Em apenas um mês, os números de novos casos e de mortes causadas pela Covid-19 em Goiânia se assemelham aos registrados nos quatro primeiros meses da doença na capital. Os primeiros testes positivos foram divulgados em 12 de março, enquanto o primeiro óbito foi em 3 de abril.

Do dia 1º de julho até hoje, 1º de agosto, Goiânia registrou 10.750 novos testes positivos do novo coronavírus e 320 mortes, segundo dados da Secretária Municipal de Saúde. Em julho, a média de novos casos ficou em 346, enquanto a de morte foi de 10 vidas interrompidas por dia.

No intervalo de um mês, os números de contaminados saltaram de 6.983 para 17.733, um aumento de 154%. Já as mortes foram de 169 para consideráveis 489, acréscimo de 189%, e se aproximando dos 500 óbitos. 

Para se ter noção da aceleração da doença em Goiânia nesse último mês, para chegar ao mesmo patamar no início da pandemia por aqui, foram necessários 128 dias para termos 10.750 infectados.
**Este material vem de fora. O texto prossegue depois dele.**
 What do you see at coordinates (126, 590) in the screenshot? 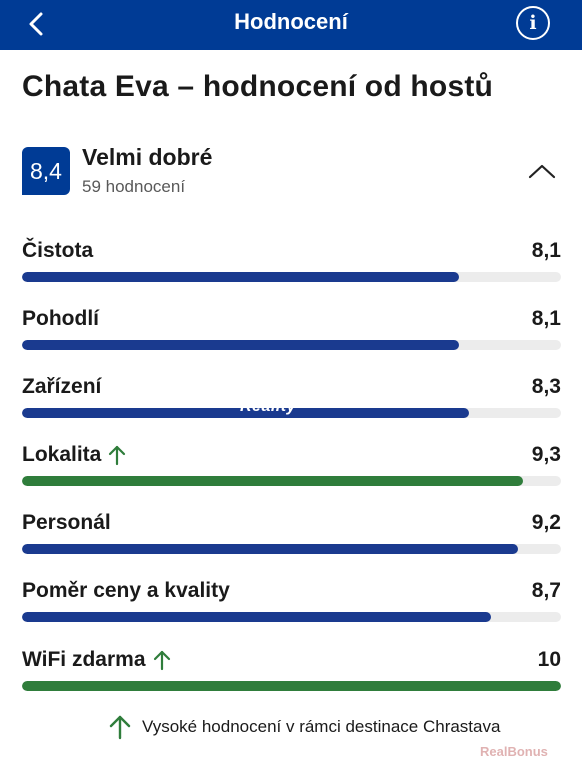
I see `category-label: Poměr ceny a kvality` at bounding box center [126, 590].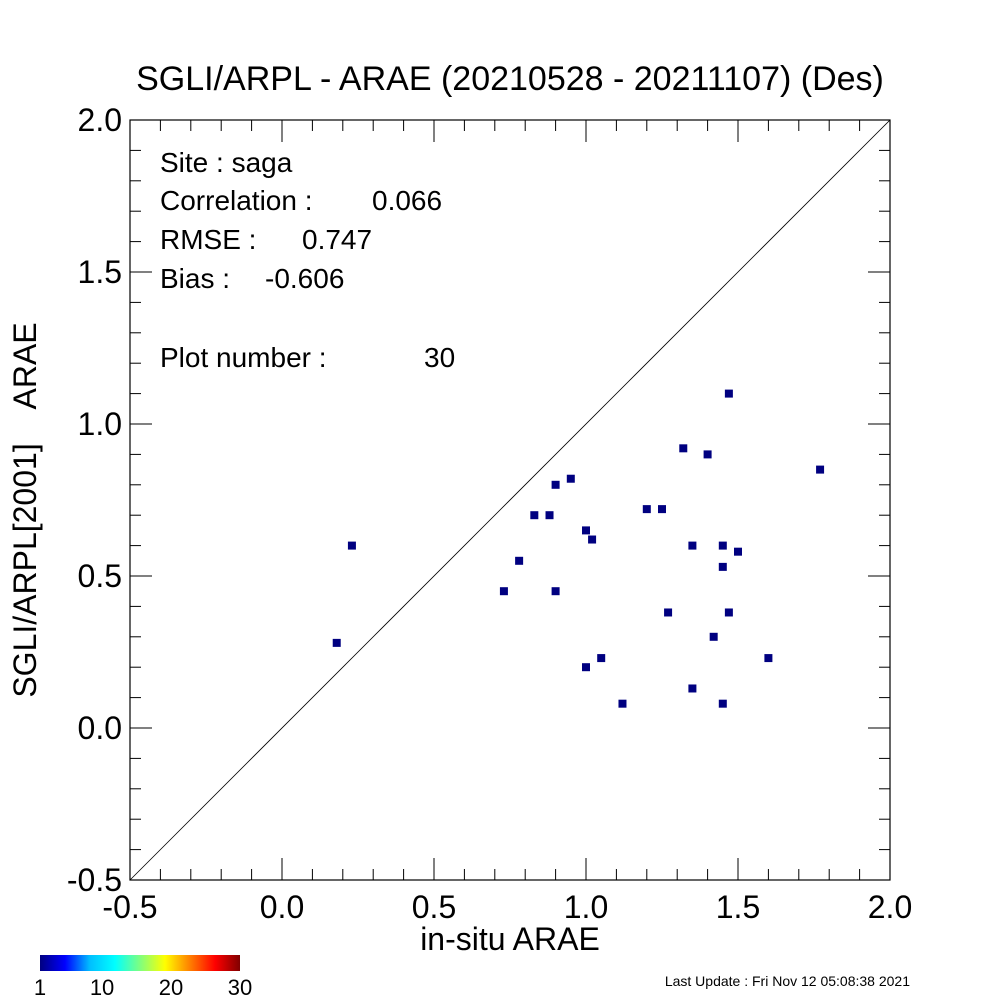 The image size is (1000, 1000). What do you see at coordinates (240, 988) in the screenshot?
I see `colorbar-tick-label: 30` at bounding box center [240, 988].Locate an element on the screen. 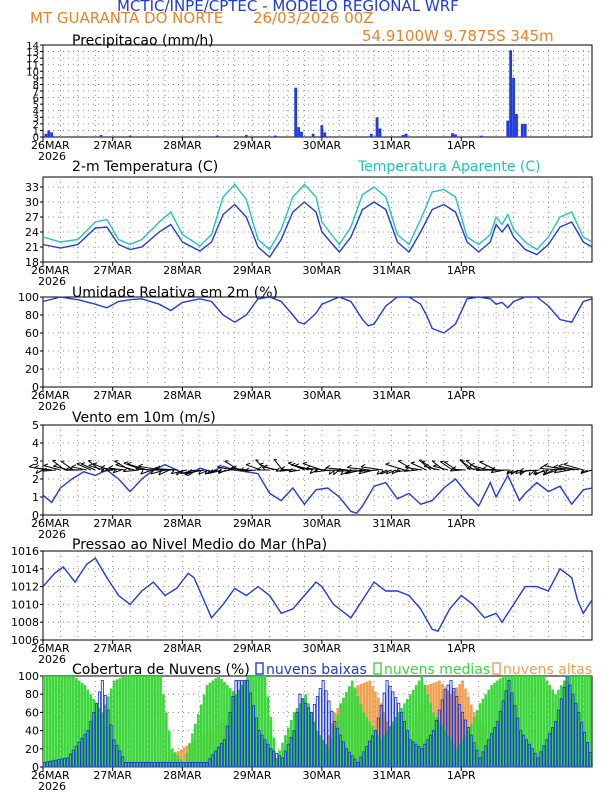 This screenshot has width=612, height=792. y-tick-label: 4 is located at coordinates (36, 444).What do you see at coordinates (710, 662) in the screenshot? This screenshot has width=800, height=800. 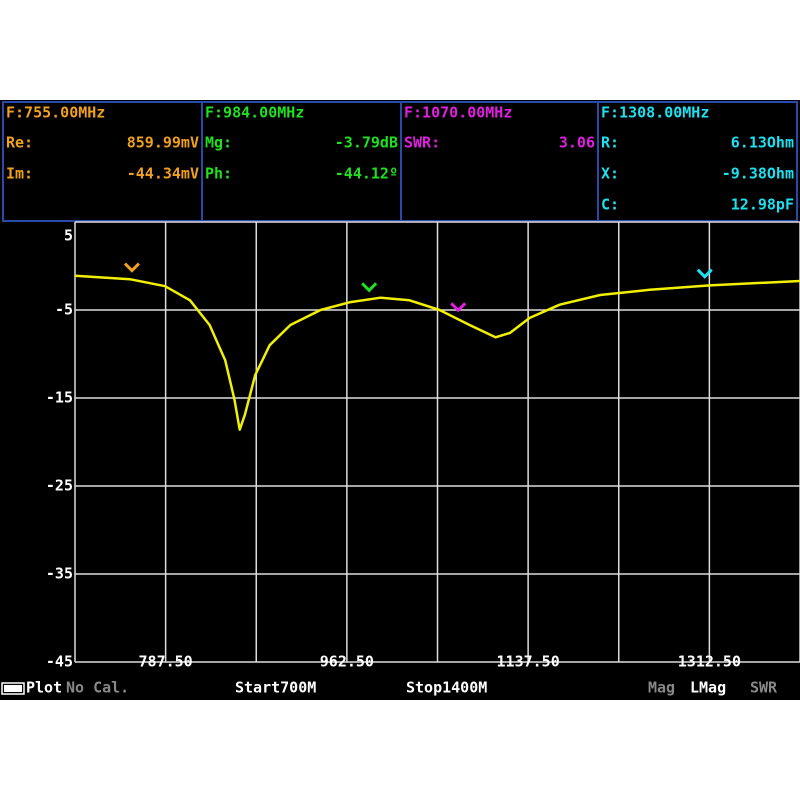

Se analisar o números de mortos, a velocidade foi ainda mais alta. Em 31 dias, a capital teve a mesma quantidade de mortes (320) que nos 112 primeiros dias.

Nas últimas 24 horas foram confirmados 311 casos novos e 9 óbitos. Na capital, há 1.521 pessoas em acompanhamento domiciliar, 379 pacientes internado e 15.344 pessoas recuperadas.

Nessa sexta-feira (31), a capital registrou o recorde de mortes por Covid-19 em apenas um dia: 29 óbitos. No dia 22 de julho, foi anotado o dia com recorde de casos: 1.305 casos positivos. 

Entre os infectados, 52% (9.170) são do sexo feminino e 48% (8.563) do sexo masculino. Se olharmos pela faixa etária, a grande maioria dos infectados (79% ou 13.890 pessoas) estão entre os 20 e 59 anos.

De acordo com os últimos dados disponibilizados pela SMS, o Setor Bueno aparece como a região com mais confirmações da doença com 696 casos. As outras áreas com mais registros são Setor Oeste (460), Jardim América (406), Jardim Guanabara (363), Jardim Novo Mundo (350) e Setor Central (330).